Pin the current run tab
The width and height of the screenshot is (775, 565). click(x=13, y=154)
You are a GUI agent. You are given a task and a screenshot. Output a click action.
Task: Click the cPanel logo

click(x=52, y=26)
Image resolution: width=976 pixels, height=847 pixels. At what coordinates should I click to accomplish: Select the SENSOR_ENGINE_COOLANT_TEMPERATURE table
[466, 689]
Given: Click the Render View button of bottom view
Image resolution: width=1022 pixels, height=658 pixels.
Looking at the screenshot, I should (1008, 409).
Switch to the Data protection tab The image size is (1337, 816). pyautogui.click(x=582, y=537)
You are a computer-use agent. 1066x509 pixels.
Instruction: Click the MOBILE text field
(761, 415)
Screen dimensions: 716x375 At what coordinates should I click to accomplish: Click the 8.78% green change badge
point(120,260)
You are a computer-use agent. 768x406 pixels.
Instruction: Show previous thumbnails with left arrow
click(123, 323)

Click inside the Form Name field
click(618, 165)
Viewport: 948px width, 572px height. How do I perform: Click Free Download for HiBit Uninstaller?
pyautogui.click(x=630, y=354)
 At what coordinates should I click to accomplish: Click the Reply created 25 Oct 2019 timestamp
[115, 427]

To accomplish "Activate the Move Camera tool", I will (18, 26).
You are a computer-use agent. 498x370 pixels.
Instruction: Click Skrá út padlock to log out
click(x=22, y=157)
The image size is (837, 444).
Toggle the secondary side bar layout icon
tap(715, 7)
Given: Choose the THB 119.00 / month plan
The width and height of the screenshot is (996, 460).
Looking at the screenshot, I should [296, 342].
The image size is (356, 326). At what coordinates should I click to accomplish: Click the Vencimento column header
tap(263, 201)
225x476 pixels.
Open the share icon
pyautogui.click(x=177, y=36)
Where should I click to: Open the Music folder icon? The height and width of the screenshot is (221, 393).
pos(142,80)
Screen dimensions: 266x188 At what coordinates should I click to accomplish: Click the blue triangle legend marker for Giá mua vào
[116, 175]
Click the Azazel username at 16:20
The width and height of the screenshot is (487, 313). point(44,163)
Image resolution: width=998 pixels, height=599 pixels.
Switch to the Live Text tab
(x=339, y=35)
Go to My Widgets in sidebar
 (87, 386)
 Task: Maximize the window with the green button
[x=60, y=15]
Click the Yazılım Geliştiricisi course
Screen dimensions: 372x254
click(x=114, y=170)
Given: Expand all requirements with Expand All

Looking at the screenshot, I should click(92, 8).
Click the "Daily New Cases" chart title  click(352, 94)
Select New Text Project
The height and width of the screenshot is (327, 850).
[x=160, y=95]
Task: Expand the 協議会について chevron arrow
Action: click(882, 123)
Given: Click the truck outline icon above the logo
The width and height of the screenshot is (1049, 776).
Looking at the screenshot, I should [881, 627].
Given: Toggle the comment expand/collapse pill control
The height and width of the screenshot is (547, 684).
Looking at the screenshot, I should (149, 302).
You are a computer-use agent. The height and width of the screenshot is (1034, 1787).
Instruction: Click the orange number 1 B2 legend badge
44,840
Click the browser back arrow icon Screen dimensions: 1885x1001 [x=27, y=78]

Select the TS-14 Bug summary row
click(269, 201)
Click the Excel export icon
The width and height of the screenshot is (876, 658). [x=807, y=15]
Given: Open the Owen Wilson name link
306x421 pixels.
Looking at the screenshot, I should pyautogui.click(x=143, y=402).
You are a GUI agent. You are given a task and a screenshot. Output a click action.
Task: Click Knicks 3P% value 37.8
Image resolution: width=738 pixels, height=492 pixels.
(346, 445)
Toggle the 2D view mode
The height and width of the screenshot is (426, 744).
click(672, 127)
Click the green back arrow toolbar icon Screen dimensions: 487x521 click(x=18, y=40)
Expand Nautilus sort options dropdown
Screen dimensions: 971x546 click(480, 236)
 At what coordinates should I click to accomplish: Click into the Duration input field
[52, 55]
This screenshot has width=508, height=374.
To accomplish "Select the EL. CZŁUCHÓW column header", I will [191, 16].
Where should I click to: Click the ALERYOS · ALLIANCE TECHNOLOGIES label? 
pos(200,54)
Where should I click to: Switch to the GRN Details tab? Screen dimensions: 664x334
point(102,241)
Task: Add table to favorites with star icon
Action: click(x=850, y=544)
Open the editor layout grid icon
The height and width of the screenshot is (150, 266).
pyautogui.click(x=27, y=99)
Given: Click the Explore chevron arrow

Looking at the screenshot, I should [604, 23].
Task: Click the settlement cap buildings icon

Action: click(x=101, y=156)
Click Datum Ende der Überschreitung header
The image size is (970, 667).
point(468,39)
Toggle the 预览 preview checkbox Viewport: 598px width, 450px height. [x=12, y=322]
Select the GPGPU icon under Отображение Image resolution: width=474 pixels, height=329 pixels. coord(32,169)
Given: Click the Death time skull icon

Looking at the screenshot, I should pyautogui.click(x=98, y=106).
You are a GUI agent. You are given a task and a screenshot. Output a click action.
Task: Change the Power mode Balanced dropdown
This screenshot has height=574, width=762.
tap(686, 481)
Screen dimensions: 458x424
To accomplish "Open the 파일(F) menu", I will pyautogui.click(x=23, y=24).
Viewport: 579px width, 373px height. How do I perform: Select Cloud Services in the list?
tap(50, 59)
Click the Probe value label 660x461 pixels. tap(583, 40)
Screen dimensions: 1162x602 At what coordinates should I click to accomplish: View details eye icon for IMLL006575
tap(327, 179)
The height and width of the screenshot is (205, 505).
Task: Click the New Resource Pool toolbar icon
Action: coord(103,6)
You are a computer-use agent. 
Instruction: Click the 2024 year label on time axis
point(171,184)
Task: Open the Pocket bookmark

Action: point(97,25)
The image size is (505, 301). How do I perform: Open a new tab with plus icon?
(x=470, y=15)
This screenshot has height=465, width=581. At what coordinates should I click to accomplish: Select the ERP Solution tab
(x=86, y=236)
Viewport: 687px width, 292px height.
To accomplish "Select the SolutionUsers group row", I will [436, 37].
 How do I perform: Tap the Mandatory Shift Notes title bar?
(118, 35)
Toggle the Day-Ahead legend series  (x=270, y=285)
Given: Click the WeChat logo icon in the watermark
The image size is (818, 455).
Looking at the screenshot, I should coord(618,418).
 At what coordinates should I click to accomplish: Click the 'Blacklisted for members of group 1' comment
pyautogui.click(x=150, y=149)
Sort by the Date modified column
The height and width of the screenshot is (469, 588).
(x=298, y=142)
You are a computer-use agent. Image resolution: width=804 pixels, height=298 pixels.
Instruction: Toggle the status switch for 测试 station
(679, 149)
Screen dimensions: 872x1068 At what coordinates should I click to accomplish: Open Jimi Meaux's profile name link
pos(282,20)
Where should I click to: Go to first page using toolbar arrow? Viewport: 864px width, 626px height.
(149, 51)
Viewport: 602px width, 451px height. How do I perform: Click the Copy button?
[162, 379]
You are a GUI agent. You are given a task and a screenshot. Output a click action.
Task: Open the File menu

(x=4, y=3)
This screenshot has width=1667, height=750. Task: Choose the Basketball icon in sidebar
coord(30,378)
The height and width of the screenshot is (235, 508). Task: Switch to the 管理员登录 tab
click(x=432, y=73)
§ §
Wherever a line of the records above contains the string "computer", copy that line out.

You are a computer-use agent. 1066x509 pixels.
You are a computer-use agent. 768x406 pixels.
You are a computer-use agent. 498x370 pixels.
You are a computer-use agent. The height and width of the screenshot is (1034, 1787).
You are a computer-use agent. 
You are a computer-use agent. Image resolution: width=804 pixels, height=298 pixels.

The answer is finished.